Specific. Your goal should be well defined,
clear, and unambiguous.
Measurable. You can easily measure your
progress towards the accomplishment of the goal.
Achievable. The goal should seem attainable
and not impossible to achieve.
Relevant. The goal should be aligned with
your current priorities.
Timely. Your goal should have a clearly
defined timeline, including a starting date and a target end date.
Each of the
SMART components is needed in order for your goal to have clarity and focus.
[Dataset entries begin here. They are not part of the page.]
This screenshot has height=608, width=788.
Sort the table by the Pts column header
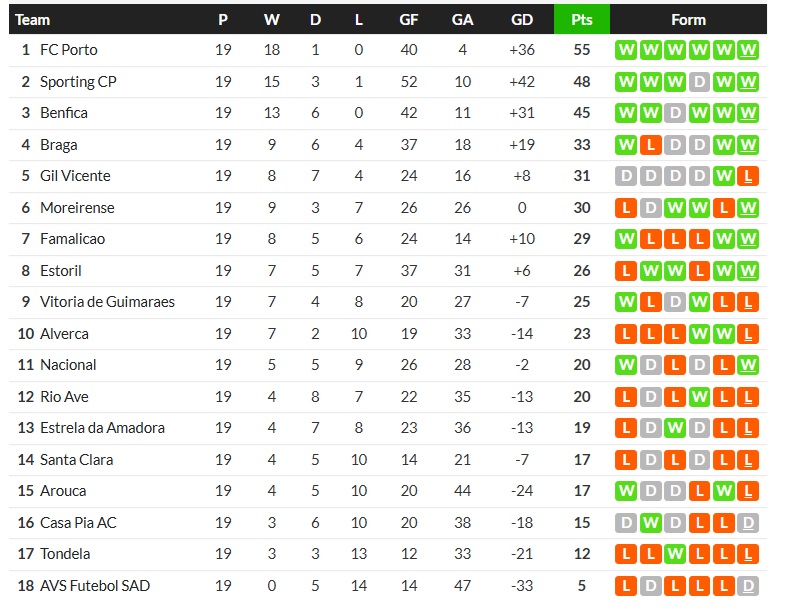point(581,20)
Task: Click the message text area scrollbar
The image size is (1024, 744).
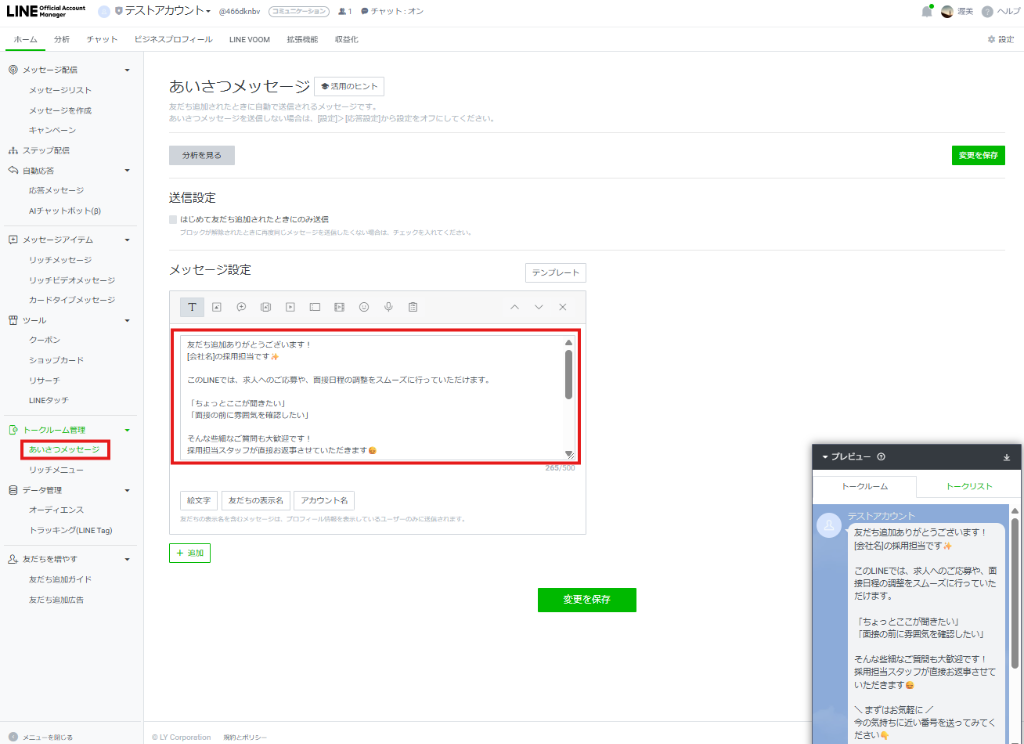Action: click(x=568, y=375)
Clarity and focus are the driving force behind achieving your goal. Without
clarity you wouldn’t know what to do; without focus, you wouldn’t have a reason
to do it.
Instead of
SMART goals, which don’t encourage ambitious, long-term endeavors, I prefer to
make a PACT with myself. While a SMART goal focuses on the outcome, the PACT
approach focuses on the output. It’s about continuous growth rather than the
pursuit of a well-defined achievement. Which makes it a great alternative to
SMART goals.
PACT stands for
Purposeful, Actionable, Continuous, and Trackable—the four factors that make
for great goals:
Purposeful. Your goal should be meaningful to your
long-term purpose in life, not just relevant to you right now. It will be much
harder to stick to your goal if you don’t actually care. When a goal is aligned
with your passions and your objectives in life, you are feeling much more
motivated. (many tasks don’t feel purposeful but need to be done in order to
achieve a meaningful long-term goal, and that’s fine—they are tasks, not goals)
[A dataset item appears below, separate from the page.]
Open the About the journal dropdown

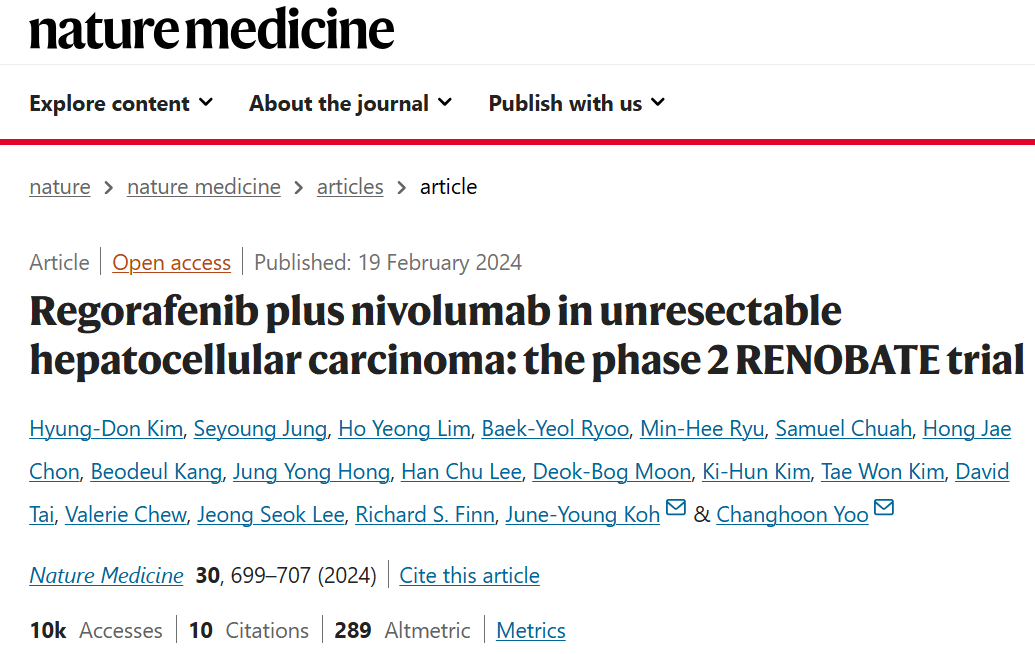(x=351, y=103)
Actionable. A good goal is based on outputs you can
control. Your goal should be actionable and controllable. It’s all about
shifting your mindset from distant outcomes in the future to present outputs
you can control and that are within your reach, taking action today rather than
overplanning for tomorrow.
Continuous. It’s important that the actions you
take towards your goal are simple and repeatable. So many goals are not
achieved because of what’s called choice paralysis. That’s when there are so
many options that you end up spending more time doing research than actually
doing stuff that will make you progress towards your goal. The good thing about
continuous goals is their flexibility. What you need to do is get started, and
as you learn more, you can adapt your approach. It’s about continuous improvement
rather than reaching a supposed end goal.
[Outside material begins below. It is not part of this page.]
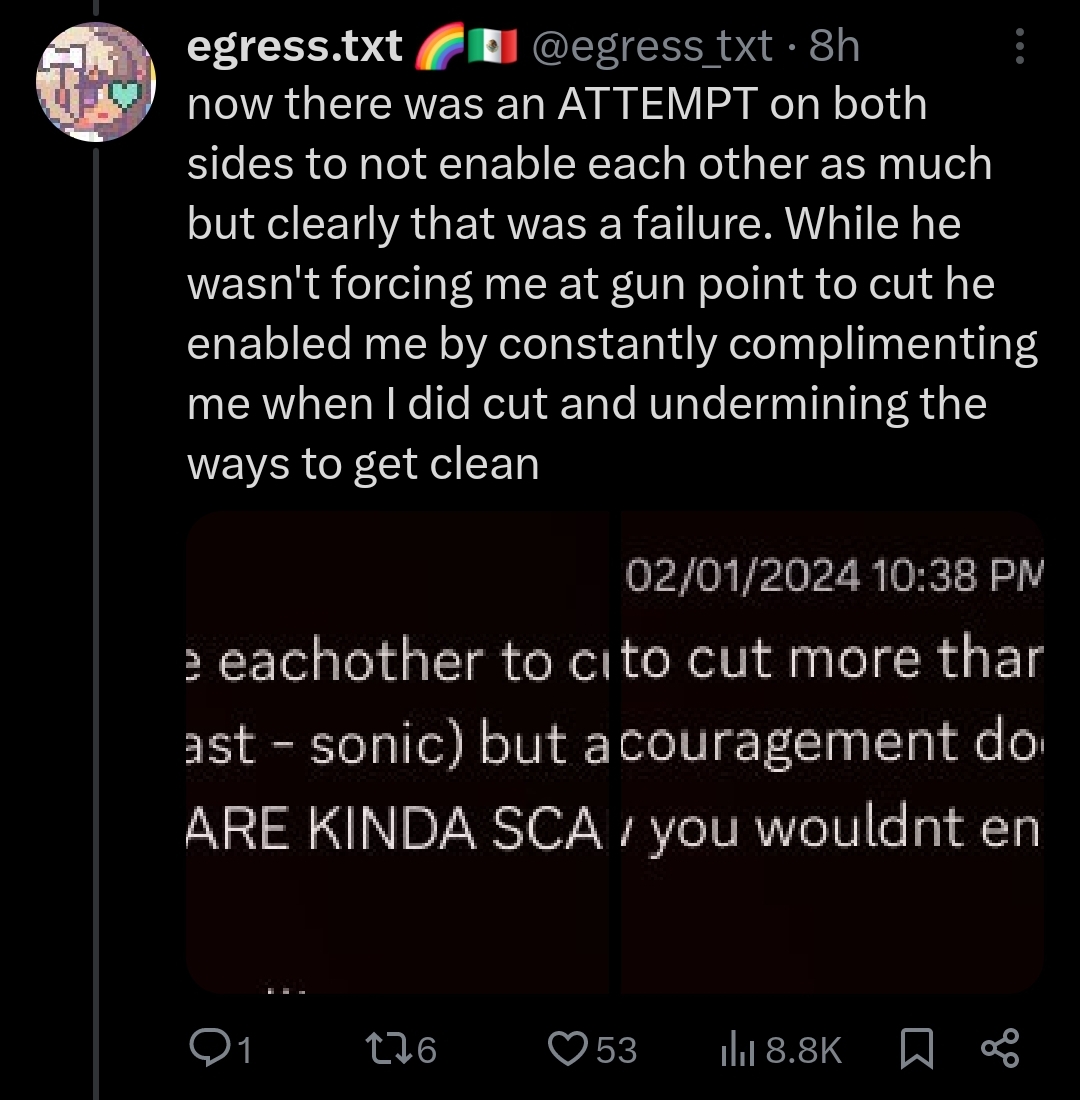The width and height of the screenshot is (1080, 1100).
Task: Click the repost count of 6
Action: (x=426, y=1049)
Trackable. Not measurable. Stats can be overrated
and don’t apply to lots of different types of goals. More of a “yes” or “no”
approach, not measurable; ask yourself have you done the thing today? Have you
coded today? Have you called three potential customers? Have you published your
weekly blog post? Yes or no? This makes your progress easy to track.
While
goal-setting methods come in many different forms, there is no one goal-setting
technique that works for every person in every situation. Some people say SMART
Goals are outdated and PACT goals are too ambitious, so if either of these
methods aren’t for you, research some other strategies and try out a few until
you find a good fit. Being able to set realistic, attainable goals is a very
useful skill you should have as it’s a skill that can set you up for long-term
success.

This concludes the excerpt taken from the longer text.